Like Elmer Fudd during rabbit season, the Government is hunting down businesses hiding their income through “cashies” – under-the-table cash transactions. This is nothing new of course, but the way it’s happening is set to change
The Government is seeking to give the IRD a bigger stick to whack tax dodgers with by streamlining its current ad hoc process into a permanent legislation provision aimed at payment service providers. To that end, the Government (not the IRD) has put out a discussion document on the proposed changes.
The IRD is, of course, already collecting this kind of information, but currently it has to issue a notice each and every time it wishes to collect information. These notices also expire, meaning they have to be reissued for the IRD to keep collecting info. Now, the Government is proposing a permanent legislative provision to enable it to collect datasets (a package of data relating to a particular business) from payment service providers.
So who are these providers, what will be collected, and most importantly, what will the IRD do with it?
In answer to the last question, the aim is to ensure that money passing through the till matches what is being reported in tax returns. For example, through this information the IRD expects to be able to “identify merchants who fall outside of expected cash ratios” – in other words, businesses that are reporting less cash income than might be expected. This can then lead to “targeted compliance interventions”.

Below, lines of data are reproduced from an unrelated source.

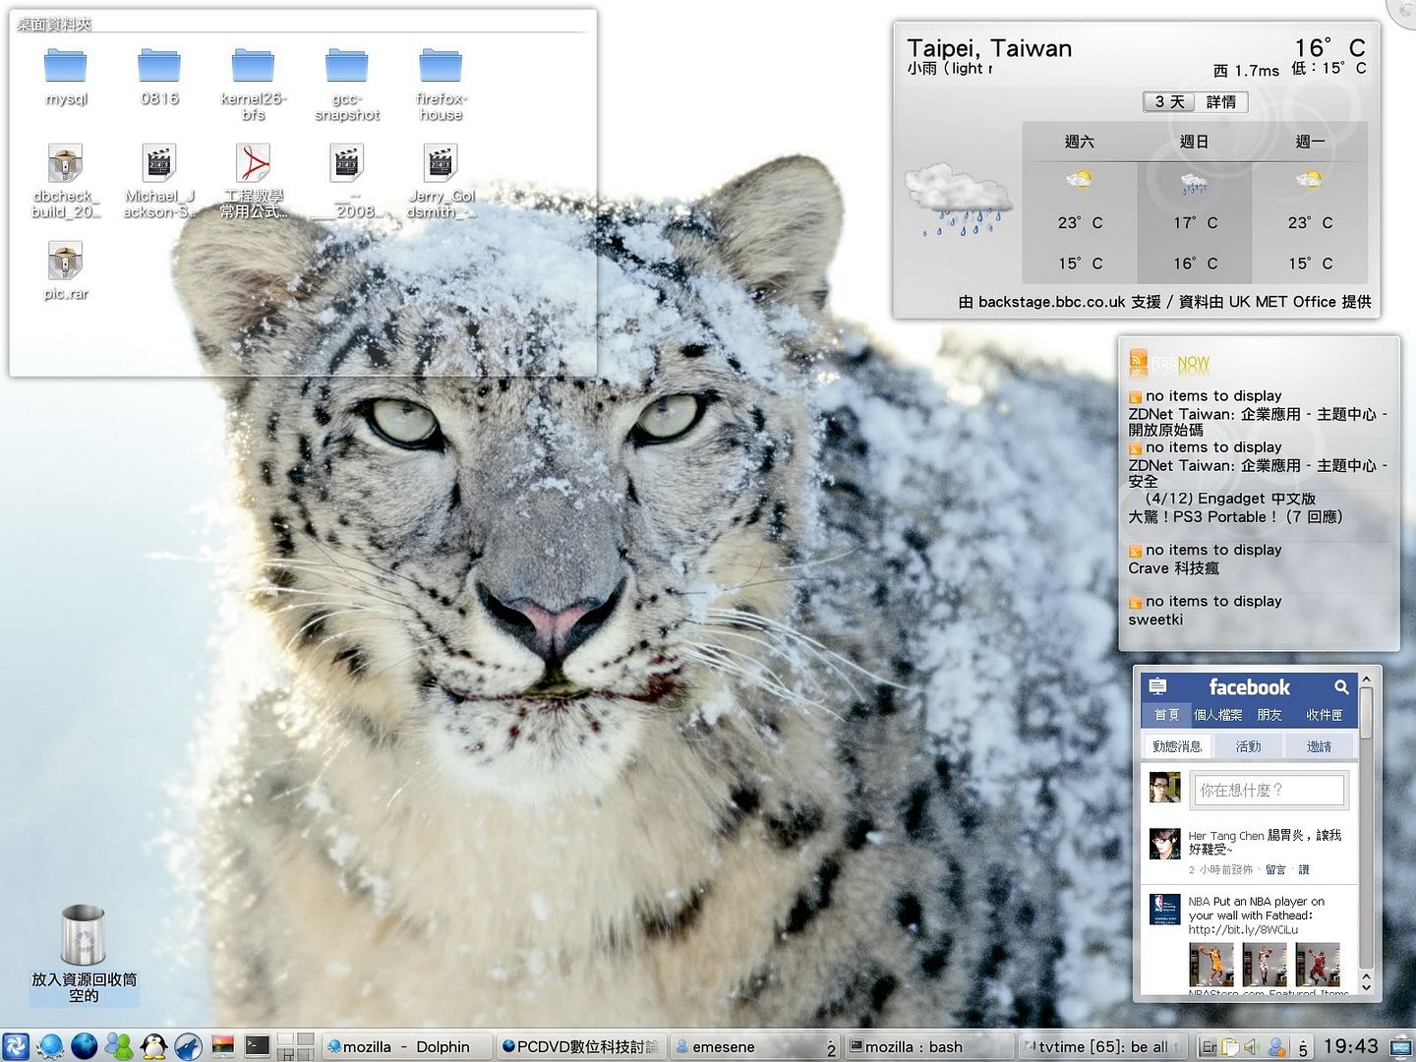Image resolution: width=1416 pixels, height=1062 pixels.
Task: Open the trash bin on desktop
Action: (84, 936)
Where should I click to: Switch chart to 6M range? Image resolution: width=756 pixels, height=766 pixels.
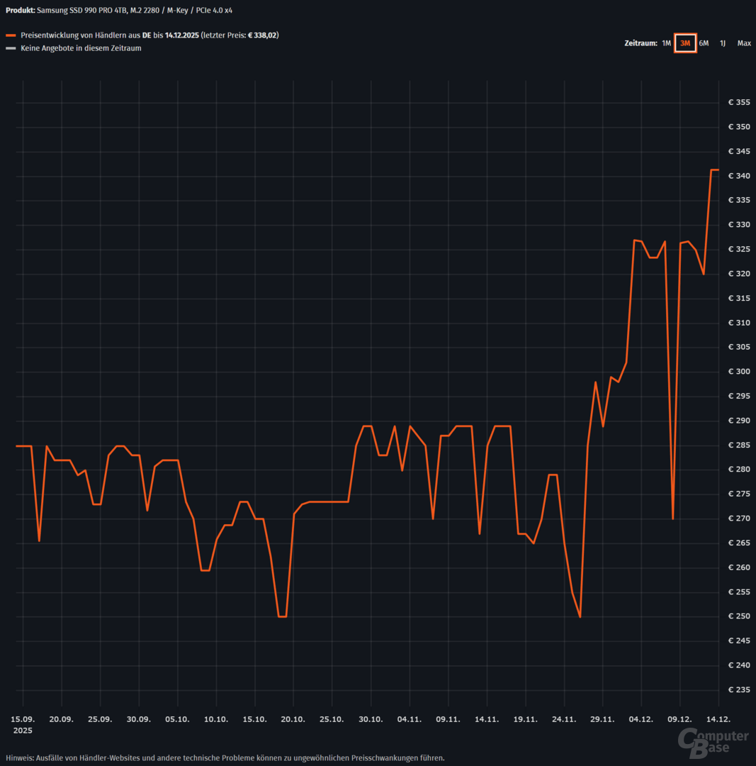coord(704,43)
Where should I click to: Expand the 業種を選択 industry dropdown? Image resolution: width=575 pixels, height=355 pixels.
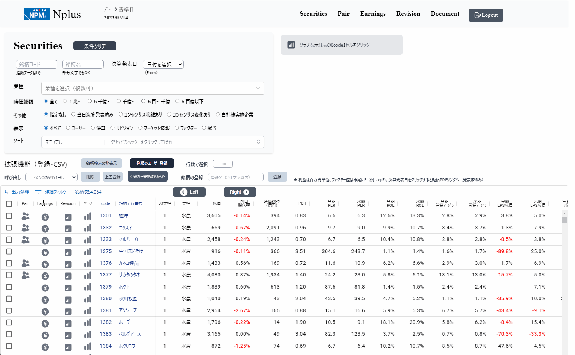point(258,88)
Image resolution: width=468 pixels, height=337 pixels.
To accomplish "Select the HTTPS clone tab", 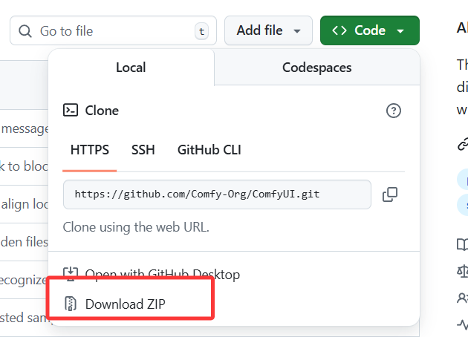I will point(90,150).
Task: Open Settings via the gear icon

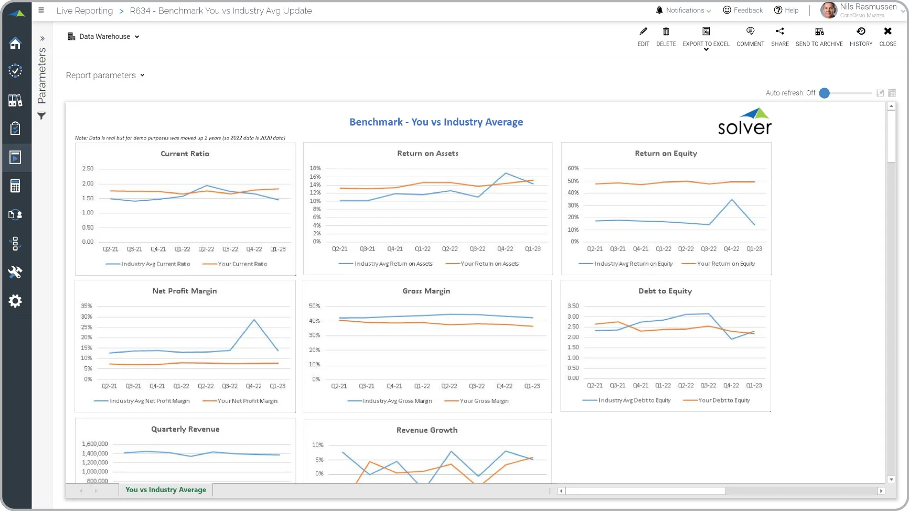Action: click(16, 300)
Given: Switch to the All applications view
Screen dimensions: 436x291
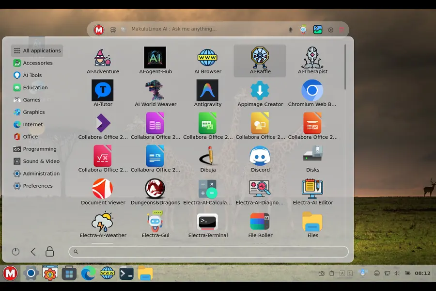Looking at the screenshot, I should click(x=36, y=50).
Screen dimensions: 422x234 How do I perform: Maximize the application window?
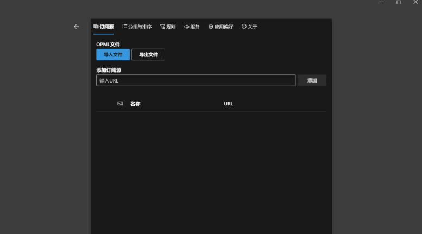[x=399, y=3]
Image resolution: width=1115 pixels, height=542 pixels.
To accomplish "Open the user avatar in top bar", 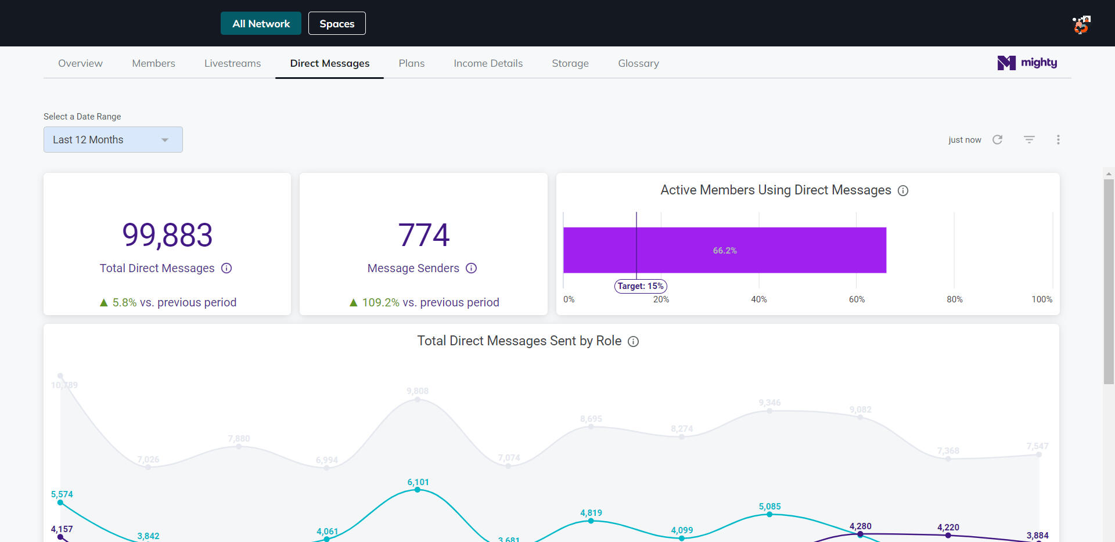I will coord(1081,24).
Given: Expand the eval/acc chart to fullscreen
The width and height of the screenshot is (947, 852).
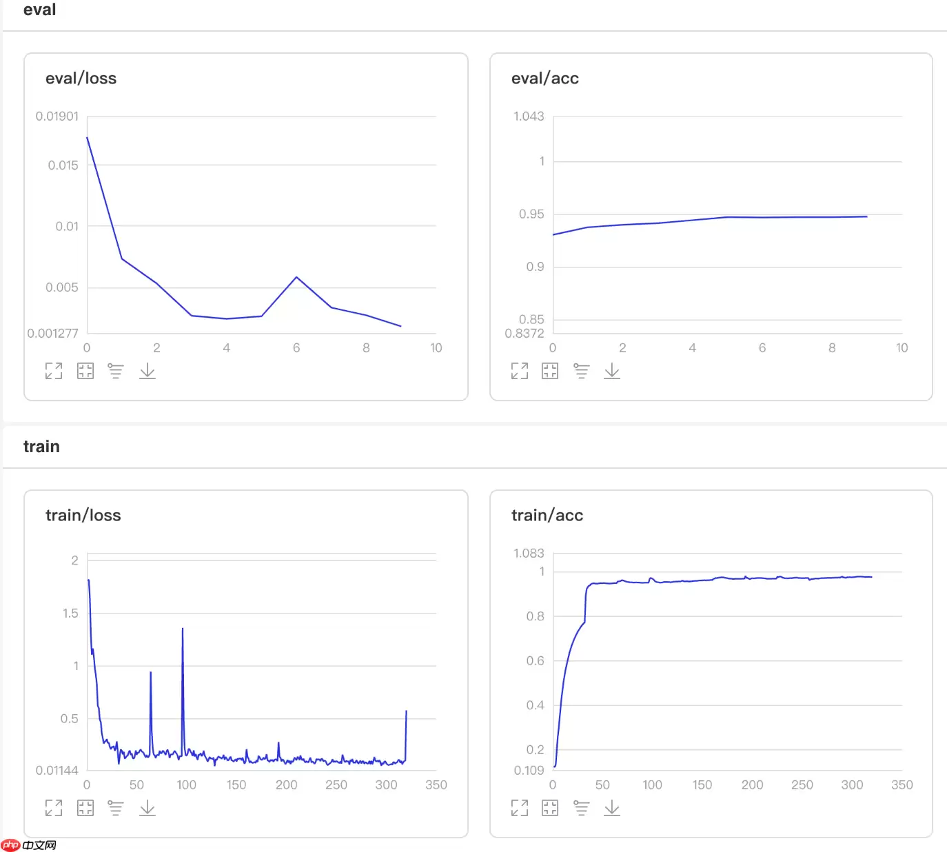Looking at the screenshot, I should click(520, 371).
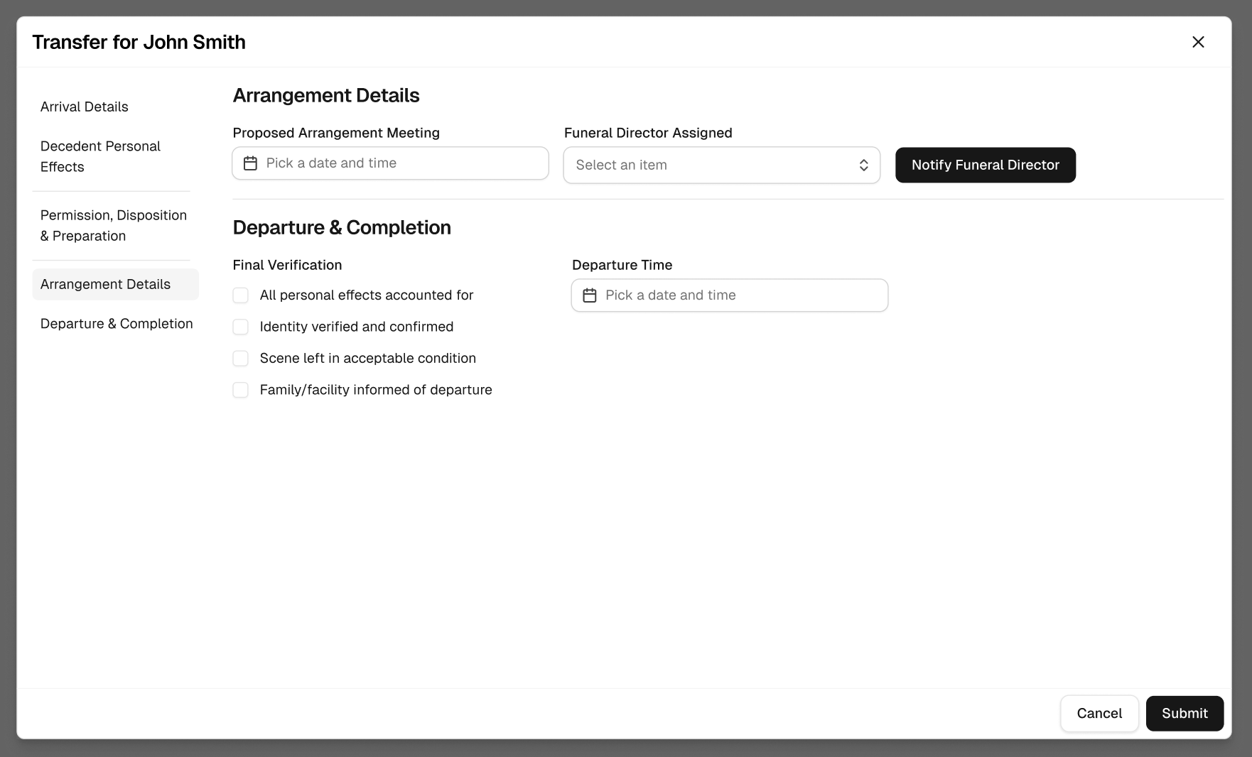The width and height of the screenshot is (1252, 757).
Task: Click the Departure Time date input
Action: coord(738,295)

The information to be collected includes:
- Details of merchants’ transactions reported as aggregate monthly income, including:
- Total number and value of all payments processed
- Total number and value of all debits, credits, cash outs, reversals, and refunds
- Merchant unique identifier given by payment service provider
- Merchant’s identity and contact information (physical and postal address, phone numbers)
- If the merchant is an individual, their date of birth
- Bank account numbers used by the merchant
- Information about payments processed on behalf of the merchant
- Names under which a business operates (legal name, trading name etc.)
- Full name, business address and phone number of contact person dealing with the payment service provider
There are two important exclusions. Because the information is aggregated, no information on individual customer transactions will be collected.
Large merchants are also excluded. Currently a large merchant is defined as one whose value of payments through the payment service provider exceeds $30 million in a financial year, but the discussion paper has flagged that this is subject to review.
At the end of the day though, it’s clear that large businesses are not the target of this measure. Very much in the firing line are the smaller businesses who are using cash transactions to hide their true income. As the IRD collects more and more data, dodging the taxman will become harder and harder.